Conservatives believe that caring for the environment must be approached by educating people and instilling collective responsibility. Governments must work with all people: those who manage our countryside, business people who produce our wealth and every householder whom we serve. We should align people's best interests with their self-interest. That view is mirrored in this programme.

Plans to encourage more businesses to assess their environmental performance and to help them to understand European Union rules are to be welcomed, because that meets with the Conservative belief that, first, businesses should be aware of their own performance, and then they should be allowed to evaluate how they might improve that performance, rather than being stifled with unnecessary bureaucracy and crippling costs, often imposed without consultation.

Conservatism and conservation go together. My party is passionate about preserving the UK's natural heritage and the future of our planet. The four priorities of the action programme are the obvious starting points: tackling climate change; protecting nature and wildlife; addressing environment and health issues; and finally, preserving natural resources and managing waste. However, to do it effectively in a way that encourages corporate involvement and individual support will require politicians to deny themselves the luxury of micro-management and damaging taxation.

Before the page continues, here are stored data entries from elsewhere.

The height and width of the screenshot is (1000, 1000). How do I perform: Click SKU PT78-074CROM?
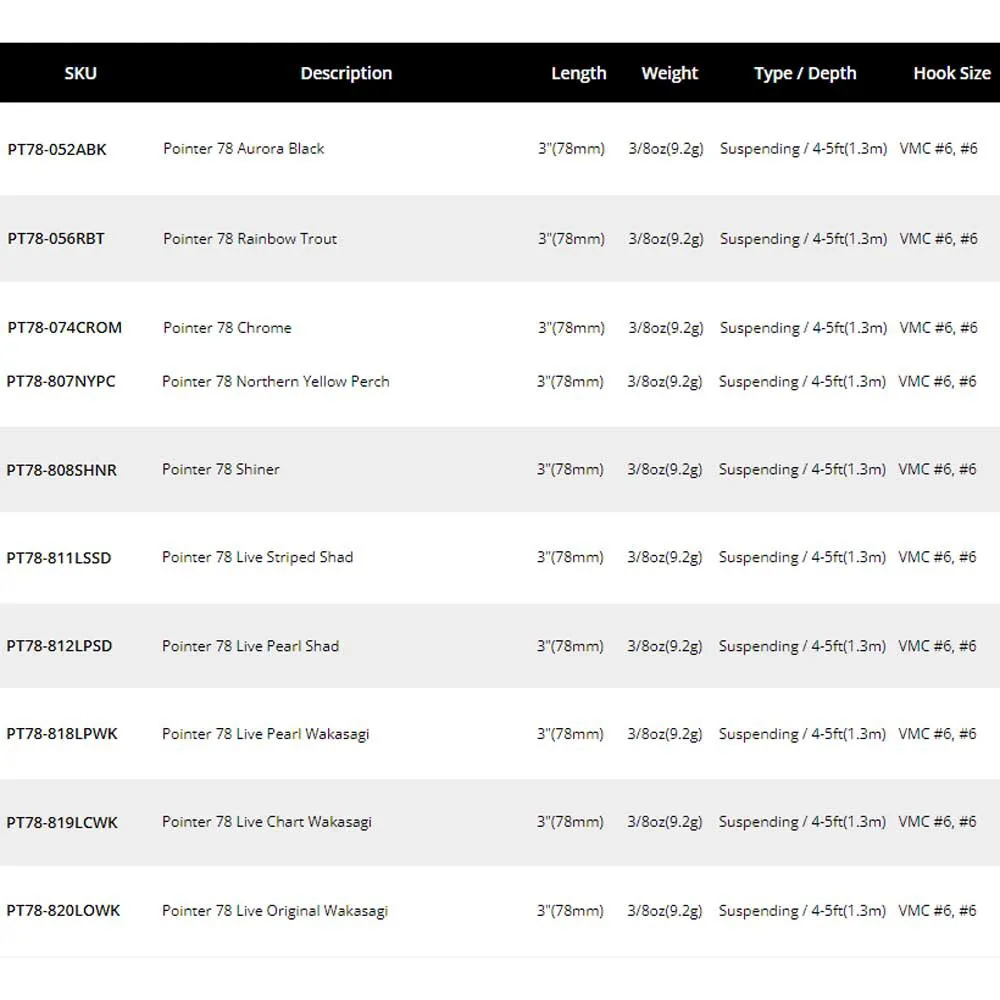[64, 328]
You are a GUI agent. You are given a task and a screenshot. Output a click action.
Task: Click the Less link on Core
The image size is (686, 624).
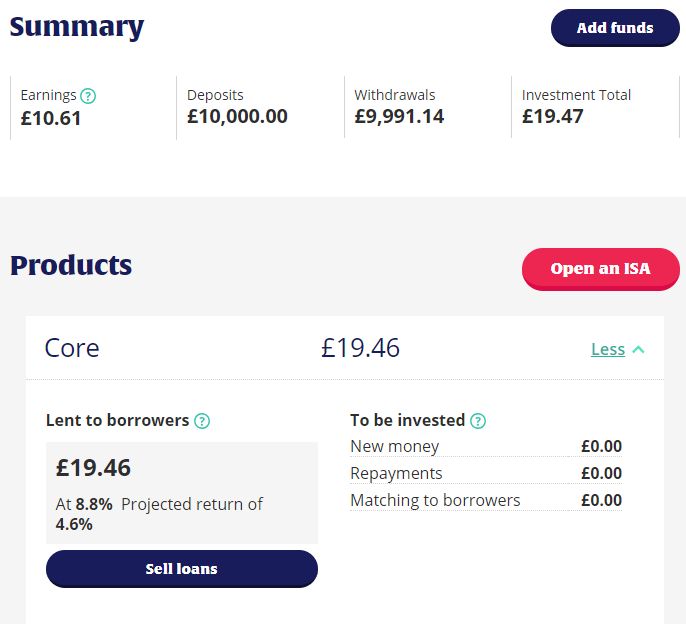point(608,349)
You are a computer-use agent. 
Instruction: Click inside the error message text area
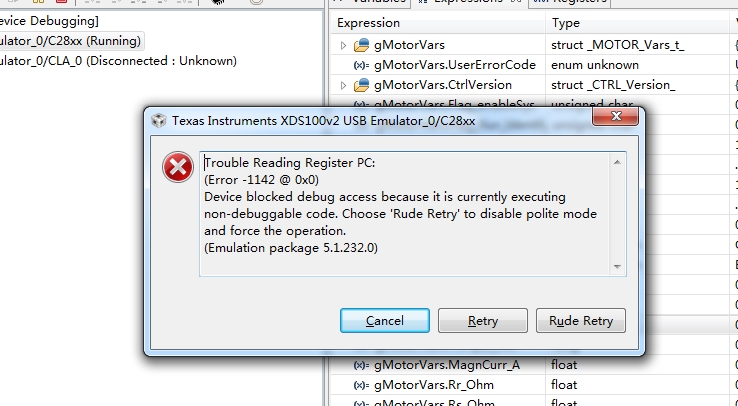(x=405, y=214)
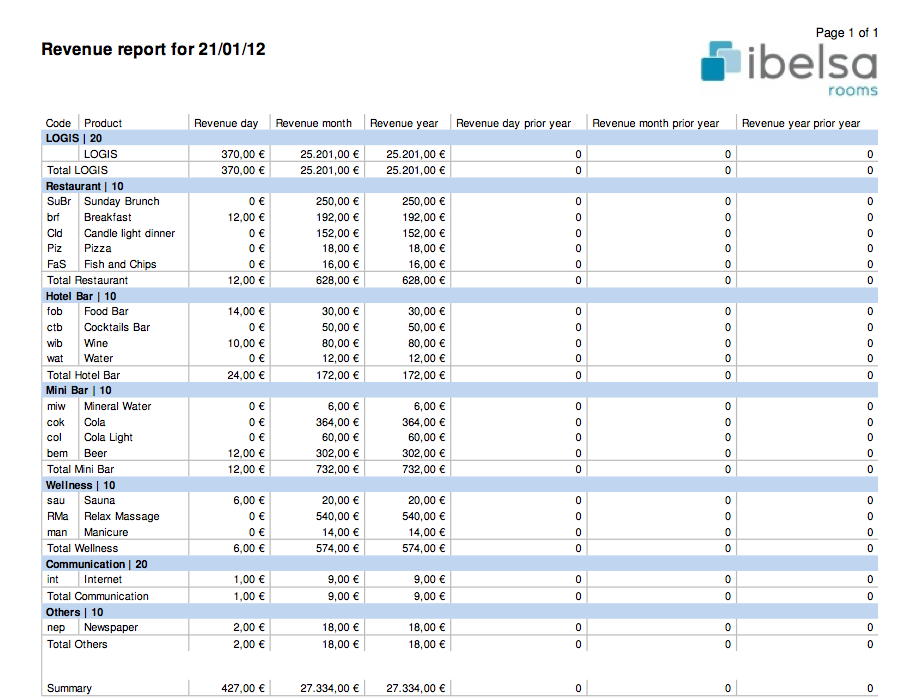Click the ibelsa rooms logo
The image size is (910, 698).
point(789,68)
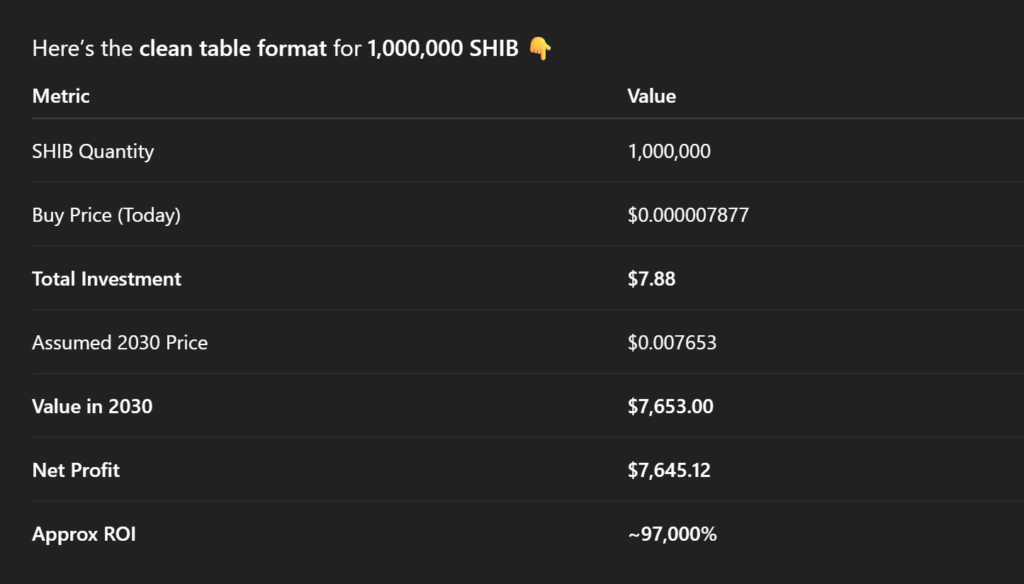This screenshot has width=1024, height=584.
Task: Click the pointing-down hand emoji
Action: [x=539, y=48]
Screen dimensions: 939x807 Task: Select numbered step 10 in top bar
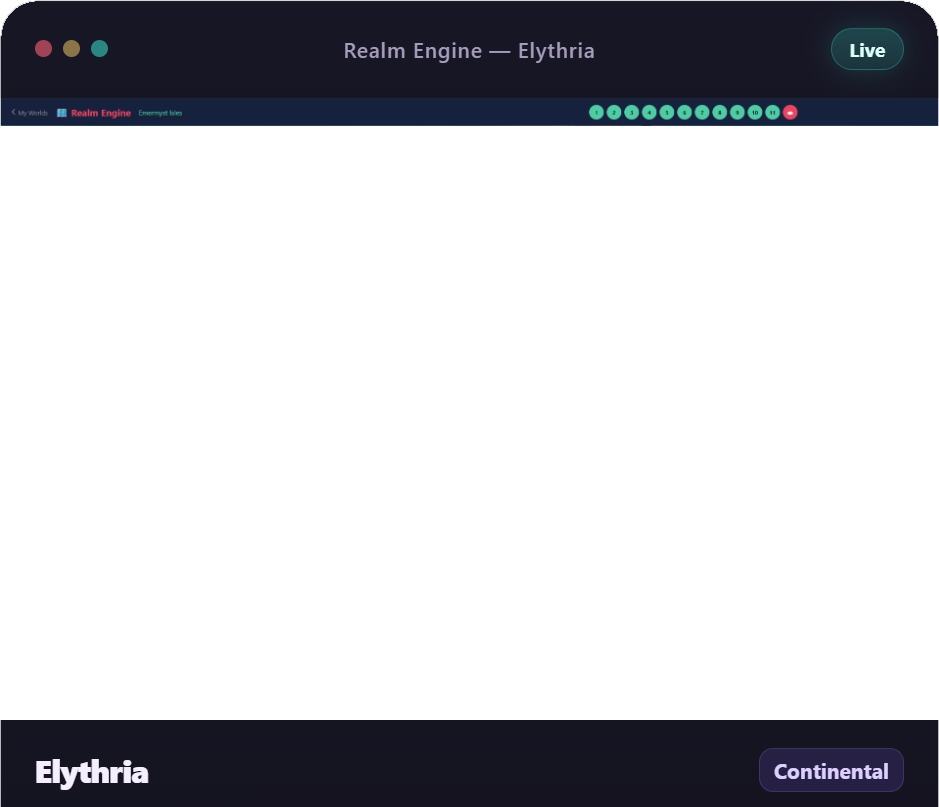pos(755,112)
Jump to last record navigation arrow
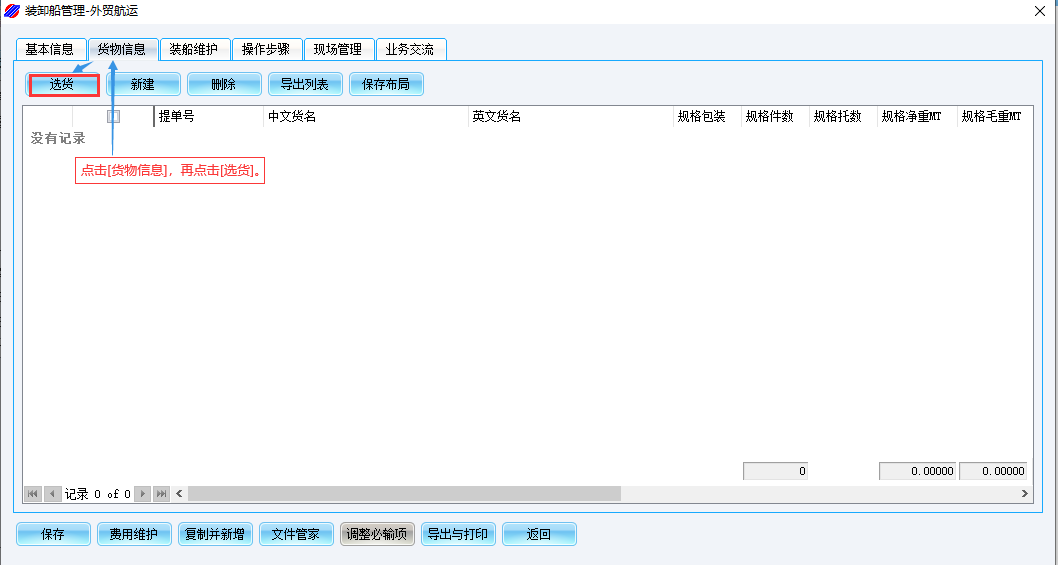 [161, 494]
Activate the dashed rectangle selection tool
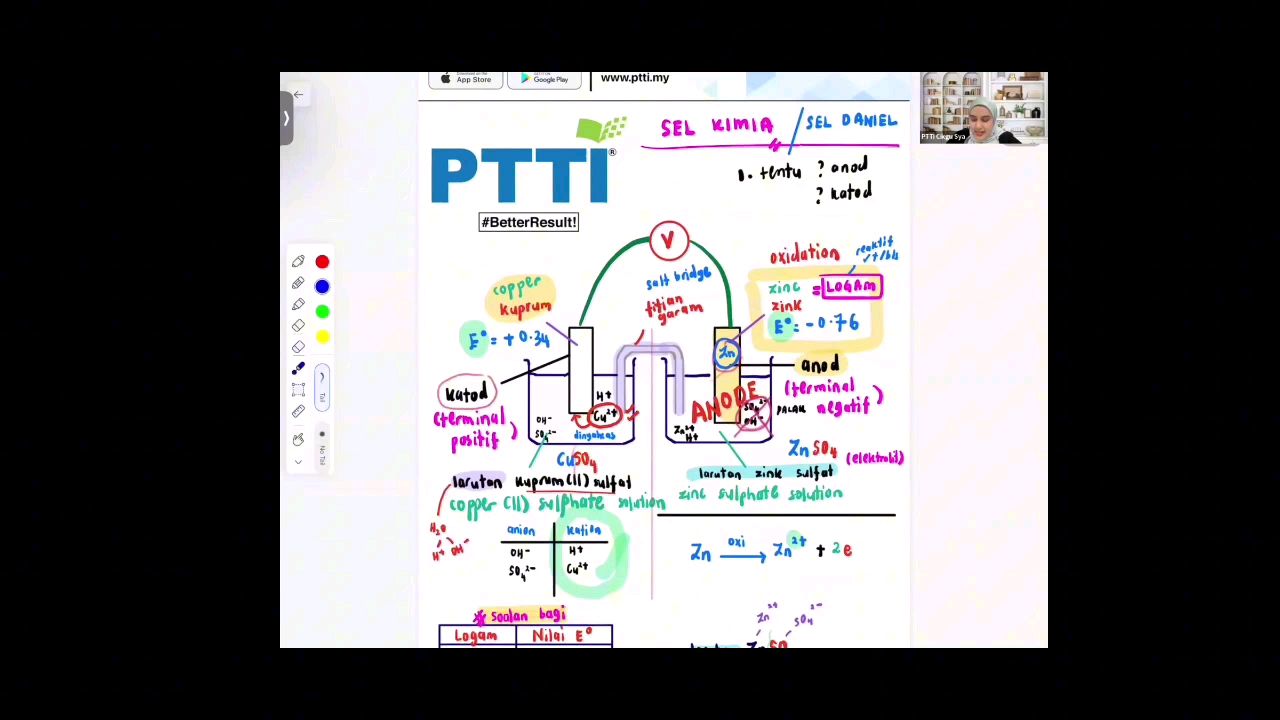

It is time for politicians throughout Europe to lift their horizons. If we fail to act now on issues such as climate change and appropriate waste management, we risk bequeathing a poisoned legacy to our children. One way to conserve our resources is to harness new technology. Renewable energy will play a greater role in all our lives in the years to come. With the right incentives, more households will transform the way in which they power their homes by embracing this new technology. With the right approach from Government, energy companies will seize these opportunities, and in doing so they will be tapping into a major growth market for British enterprise and British jobs.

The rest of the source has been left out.